Entretiens entre les deux piliers du monde des lettres
Margaret Atwood et Victor-Lévy Beaulieu (Photo courtoisie)

Il y a 30 ans, en 1995, la Rimouskoise Doris Dumais, qui travaillait à la radio de Radio-Canada, a vu se réaliser un projet invraisemblable. Réunir dans une série d’entretiens pour la radio deux sommités du monde littéraire : l’Ontarienne anglophone Margaret Atwood et le Québécois francophone Victor-Lévy Beaulieu.

VLB a donc passé une semaine à Toronto auprès de madame Atwood, en mars 1995, alors qu’elle lui a rendu la politesse, en mai, à Trois-Pistoles.

Ces deux piliers du monde des lettres ne sont pas seulement des écrivains prolifiques. Ils ont tous les deux une connaissance encyclopédique de la littérature occidentale.

Cela rend fascinants les échanges érudits et courtois qu’ils ont tenus, dans le cadre de cette série radiophonique initiée par Doris Dumais. Le technicien Jacques Plante a fait partie de l’équipe de réalisation.

Un livre a été publié pour raconter ces entretiens, sous le titre Deux sollicitudes. La sollicitude, selon Le Robert, c’est « une attention soutenue et affectueuse, un témoignage de cette attention ». Un tendre jeu de mots avec les « deux solitudes » culturelles qui se tiraillent depuis toujours au Canadaé C’est VLB lui-même qui avait proposé ce titre !
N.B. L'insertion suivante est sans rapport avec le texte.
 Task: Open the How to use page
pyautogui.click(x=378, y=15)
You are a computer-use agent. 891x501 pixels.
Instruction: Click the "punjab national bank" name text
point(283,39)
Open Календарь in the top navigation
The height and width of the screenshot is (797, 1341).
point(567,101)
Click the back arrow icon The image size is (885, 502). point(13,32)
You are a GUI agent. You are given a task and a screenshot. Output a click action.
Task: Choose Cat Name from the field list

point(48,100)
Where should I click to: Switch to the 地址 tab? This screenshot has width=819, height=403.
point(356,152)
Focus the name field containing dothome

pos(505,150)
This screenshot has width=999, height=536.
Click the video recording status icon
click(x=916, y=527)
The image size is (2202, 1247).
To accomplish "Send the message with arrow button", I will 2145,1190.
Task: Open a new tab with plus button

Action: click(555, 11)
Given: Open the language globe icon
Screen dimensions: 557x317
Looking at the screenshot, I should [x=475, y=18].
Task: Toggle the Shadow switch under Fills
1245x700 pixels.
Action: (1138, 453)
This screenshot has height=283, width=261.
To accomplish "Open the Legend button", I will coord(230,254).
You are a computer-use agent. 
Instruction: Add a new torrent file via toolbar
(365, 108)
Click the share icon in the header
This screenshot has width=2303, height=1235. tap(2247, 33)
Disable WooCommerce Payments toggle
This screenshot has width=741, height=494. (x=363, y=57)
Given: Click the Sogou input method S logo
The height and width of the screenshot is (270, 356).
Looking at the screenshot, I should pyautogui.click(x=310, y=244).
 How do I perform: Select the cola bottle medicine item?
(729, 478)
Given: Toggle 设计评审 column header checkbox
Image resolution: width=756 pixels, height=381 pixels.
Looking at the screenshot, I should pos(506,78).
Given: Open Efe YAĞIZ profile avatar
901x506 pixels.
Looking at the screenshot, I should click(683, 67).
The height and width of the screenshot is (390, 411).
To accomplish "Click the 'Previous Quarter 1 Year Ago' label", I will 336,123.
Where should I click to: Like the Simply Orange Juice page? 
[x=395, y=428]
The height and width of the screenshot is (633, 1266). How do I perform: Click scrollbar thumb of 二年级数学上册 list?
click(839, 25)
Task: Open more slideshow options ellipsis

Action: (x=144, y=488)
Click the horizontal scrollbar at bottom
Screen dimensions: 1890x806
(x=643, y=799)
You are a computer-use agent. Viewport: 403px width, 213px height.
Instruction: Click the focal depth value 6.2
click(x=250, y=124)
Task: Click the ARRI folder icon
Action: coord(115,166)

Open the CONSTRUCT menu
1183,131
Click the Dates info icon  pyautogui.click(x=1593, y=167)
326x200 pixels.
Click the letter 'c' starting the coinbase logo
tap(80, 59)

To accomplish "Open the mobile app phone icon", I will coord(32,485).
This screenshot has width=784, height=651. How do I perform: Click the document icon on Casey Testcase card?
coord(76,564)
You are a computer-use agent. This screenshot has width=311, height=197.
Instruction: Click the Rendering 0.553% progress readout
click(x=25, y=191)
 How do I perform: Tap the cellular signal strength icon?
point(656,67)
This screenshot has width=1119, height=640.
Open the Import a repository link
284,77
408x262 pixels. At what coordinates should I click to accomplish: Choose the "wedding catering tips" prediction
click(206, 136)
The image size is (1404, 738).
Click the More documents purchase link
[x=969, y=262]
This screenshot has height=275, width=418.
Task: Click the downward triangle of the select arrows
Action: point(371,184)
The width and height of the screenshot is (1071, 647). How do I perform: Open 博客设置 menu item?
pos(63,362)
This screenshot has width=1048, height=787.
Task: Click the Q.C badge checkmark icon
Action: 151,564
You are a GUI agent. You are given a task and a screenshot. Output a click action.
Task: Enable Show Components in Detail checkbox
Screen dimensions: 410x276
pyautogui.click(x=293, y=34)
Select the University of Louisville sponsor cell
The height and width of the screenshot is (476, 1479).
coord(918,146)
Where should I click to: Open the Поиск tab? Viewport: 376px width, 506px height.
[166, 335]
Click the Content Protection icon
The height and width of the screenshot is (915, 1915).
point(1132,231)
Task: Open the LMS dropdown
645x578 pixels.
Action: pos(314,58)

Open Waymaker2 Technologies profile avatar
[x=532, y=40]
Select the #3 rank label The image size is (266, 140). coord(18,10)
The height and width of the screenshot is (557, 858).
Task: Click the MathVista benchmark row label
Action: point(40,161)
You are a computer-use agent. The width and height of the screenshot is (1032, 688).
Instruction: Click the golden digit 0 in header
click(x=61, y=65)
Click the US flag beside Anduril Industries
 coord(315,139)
Le livre a aussi été traduit en anglais (McClelland & Stewart) et publié en Europe.

Auparavant, Doris Dumais avait été l’instigatrice de longues entrevues radiophoniques avec des écrivains comme Roger Lemelin, Gratien Gélinas et Pierre Gauvreau. Mais une joute verbale entre deux vedettes comme VLB et Atwood, un francophone et une anglophone, c’était un pari inhabituel. Ça représentait tout un défi !

« J’ai senti entre les deux écrivains un grand respect et de l’estime l’un pour l’autre, se rappelle Doris. Ce sont deux humanistes, des artistes engagés dans leur société, des esprits raffinés. Les deux ont une grande sensibilité et un bon sens de l’humour, et ça se remarque clairement dans les discussions qu’ils ont eues ensemble pour la radio. Tout ça en français ! »

Motivation à écrire

Bien sûr, il est beaucoup question de littérature canadienne et américaine, des motivations qui poussent à écrire, des personnages et des thèmes qui sont abordés, des différences dans l’écriture si on fait un roman, du théâtre ou de la poésie.

VLB livre un hommage émouvant à l’auteur Jacques Ferron, qui l’a motivé à écrire. Dans le livre, on discute de la « double vie » que mène un écrivain, partagé entre son quotidien et l’univers de ses personnages. On parle aussi du monde de l’édition et de ses soubresauts.

Doris Dumais (Photo courtoisie)

Les deux déplorent le manque d’intérêt pour la lecture chez une grande partie des citoyens, qui préfèrent la télévision. Imaginez ce qu’ils diraient aujourd’hui avec les cellulaires qui engloutissent le temps et l’énergie.

Si Margaret Atwood affirme que la littérature canadienne-anglaise a longtemps été occultée par celle des États-Unis, pareillement, VLB estime que la littérature québécoise a vécu dans l’ombre de celle de la France.

Rapport à la censure

Les deux auteurs racontent aussi les expériences qu’ils ont vécues par rapport à la censure. Selon eux, les questions de sexe et de religion qui sont abordées dans la littérature deviennent souvent des sources de problèmes, en particulier dans les milieux scolaires.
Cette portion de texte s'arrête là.